━━ Available data ━━

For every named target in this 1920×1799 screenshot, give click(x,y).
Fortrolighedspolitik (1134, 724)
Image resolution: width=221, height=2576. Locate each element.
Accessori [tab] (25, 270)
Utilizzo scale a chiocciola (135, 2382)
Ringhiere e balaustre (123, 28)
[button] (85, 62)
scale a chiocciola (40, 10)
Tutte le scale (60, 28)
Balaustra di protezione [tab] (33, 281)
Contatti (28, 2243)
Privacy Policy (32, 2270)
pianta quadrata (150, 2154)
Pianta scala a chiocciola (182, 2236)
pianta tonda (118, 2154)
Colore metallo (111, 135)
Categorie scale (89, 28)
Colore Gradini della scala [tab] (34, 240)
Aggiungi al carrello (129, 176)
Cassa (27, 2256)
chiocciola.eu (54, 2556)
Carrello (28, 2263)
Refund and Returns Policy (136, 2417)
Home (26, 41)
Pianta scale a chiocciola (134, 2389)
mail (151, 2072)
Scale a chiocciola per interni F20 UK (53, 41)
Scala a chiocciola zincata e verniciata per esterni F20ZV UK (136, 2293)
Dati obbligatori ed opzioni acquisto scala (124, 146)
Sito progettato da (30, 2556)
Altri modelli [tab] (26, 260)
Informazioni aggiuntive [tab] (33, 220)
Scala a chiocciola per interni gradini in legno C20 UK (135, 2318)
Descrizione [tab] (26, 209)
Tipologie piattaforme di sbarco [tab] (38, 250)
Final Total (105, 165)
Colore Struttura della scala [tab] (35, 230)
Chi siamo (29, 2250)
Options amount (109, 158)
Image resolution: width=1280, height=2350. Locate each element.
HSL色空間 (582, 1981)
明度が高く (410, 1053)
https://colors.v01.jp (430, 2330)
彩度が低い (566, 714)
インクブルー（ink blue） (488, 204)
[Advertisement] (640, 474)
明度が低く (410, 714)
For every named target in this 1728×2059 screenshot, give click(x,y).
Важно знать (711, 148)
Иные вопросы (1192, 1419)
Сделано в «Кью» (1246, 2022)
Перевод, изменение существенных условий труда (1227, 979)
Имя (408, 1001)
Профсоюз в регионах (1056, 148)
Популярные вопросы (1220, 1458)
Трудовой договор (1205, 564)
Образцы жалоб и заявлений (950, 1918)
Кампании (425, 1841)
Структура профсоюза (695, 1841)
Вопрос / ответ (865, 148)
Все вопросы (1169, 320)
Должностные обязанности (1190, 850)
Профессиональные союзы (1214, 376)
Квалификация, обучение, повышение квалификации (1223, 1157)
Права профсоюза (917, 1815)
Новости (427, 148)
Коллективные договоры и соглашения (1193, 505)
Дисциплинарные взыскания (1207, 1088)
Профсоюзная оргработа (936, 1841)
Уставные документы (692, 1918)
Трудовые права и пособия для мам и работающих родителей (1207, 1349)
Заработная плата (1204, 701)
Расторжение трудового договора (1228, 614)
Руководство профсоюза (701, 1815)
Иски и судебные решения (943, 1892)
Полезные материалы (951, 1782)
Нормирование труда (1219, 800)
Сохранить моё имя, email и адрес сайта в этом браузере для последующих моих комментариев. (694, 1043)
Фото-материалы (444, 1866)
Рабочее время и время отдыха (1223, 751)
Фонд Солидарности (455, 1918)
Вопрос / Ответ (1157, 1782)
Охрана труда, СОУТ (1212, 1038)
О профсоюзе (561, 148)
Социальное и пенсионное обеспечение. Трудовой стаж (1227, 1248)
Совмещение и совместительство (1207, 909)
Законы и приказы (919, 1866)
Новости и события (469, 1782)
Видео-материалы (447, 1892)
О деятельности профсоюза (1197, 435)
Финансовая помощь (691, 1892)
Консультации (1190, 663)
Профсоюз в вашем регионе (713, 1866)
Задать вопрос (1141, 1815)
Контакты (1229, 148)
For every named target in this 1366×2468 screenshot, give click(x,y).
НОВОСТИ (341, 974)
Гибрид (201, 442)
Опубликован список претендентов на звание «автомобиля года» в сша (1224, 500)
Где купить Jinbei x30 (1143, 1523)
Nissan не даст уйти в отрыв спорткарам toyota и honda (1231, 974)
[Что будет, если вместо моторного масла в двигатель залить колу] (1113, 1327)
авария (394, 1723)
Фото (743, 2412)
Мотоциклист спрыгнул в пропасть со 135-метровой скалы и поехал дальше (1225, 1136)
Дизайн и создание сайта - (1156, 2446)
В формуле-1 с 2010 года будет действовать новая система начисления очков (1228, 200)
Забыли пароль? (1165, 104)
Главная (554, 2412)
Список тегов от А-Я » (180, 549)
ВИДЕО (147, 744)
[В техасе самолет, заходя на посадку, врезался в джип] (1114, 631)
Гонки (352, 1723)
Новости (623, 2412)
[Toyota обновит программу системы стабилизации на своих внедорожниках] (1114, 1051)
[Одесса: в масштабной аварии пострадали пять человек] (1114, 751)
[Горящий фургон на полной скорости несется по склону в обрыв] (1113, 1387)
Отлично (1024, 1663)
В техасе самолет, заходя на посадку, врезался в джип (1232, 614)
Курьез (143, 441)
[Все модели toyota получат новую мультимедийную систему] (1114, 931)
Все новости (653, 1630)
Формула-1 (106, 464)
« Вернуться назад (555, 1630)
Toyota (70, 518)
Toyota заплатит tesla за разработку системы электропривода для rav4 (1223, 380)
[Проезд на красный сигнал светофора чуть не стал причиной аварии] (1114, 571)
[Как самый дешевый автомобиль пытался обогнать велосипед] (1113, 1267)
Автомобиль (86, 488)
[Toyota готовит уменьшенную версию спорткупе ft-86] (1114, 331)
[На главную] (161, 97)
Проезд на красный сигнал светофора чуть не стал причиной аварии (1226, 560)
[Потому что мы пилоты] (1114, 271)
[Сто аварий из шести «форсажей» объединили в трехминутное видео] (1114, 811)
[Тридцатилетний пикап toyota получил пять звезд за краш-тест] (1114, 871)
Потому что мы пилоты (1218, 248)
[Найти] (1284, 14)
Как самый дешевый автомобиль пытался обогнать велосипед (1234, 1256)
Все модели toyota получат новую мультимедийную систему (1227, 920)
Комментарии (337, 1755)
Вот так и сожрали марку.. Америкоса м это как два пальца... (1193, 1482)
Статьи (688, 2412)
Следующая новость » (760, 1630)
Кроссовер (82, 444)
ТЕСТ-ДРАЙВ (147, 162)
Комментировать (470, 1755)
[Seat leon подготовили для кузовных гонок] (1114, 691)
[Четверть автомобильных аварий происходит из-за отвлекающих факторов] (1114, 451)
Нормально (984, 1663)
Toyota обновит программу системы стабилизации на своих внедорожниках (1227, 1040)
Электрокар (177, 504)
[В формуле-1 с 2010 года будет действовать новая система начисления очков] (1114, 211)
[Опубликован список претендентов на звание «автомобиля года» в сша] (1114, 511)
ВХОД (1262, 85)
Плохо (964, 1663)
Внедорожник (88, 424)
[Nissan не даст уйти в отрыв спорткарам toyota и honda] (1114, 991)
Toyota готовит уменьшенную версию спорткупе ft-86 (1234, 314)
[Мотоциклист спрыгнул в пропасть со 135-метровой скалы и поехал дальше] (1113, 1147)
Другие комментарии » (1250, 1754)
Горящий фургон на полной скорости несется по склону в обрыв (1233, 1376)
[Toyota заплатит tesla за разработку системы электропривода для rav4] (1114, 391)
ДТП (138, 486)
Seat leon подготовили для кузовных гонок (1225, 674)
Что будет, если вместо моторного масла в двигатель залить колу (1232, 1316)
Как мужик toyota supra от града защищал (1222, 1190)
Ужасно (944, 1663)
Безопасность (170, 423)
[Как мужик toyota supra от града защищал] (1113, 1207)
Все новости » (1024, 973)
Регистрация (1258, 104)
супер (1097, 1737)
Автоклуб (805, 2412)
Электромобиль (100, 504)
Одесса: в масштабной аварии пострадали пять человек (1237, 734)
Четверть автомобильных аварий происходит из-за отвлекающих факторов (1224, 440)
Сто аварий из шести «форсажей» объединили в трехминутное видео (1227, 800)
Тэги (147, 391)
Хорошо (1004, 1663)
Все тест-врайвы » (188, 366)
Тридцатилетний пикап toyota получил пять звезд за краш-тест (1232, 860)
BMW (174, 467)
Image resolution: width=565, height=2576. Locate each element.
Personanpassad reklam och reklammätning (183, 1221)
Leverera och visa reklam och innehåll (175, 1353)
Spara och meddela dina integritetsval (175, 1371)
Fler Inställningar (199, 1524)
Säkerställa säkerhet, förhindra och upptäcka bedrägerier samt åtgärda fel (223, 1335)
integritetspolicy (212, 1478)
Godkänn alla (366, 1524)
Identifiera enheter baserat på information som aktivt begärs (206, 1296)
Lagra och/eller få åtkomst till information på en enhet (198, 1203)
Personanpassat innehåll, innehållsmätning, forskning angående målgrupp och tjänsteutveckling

━━━

## Exercise description
Look above and repeat, character for character, the lines from the first one to the line with "[button] (85, 62)", counting both.

## Task output
For every named target in this 1920×1799 screenshot, give click(x,y).
Fortrolighedspolitik (1134, 724)
Image resolution: width=221, height=2576. Locate each element.
Accessori [tab] (25, 270)
Utilizzo scale a chiocciola (135, 2382)
Ringhiere e balaustre (123, 28)
[button] (85, 62)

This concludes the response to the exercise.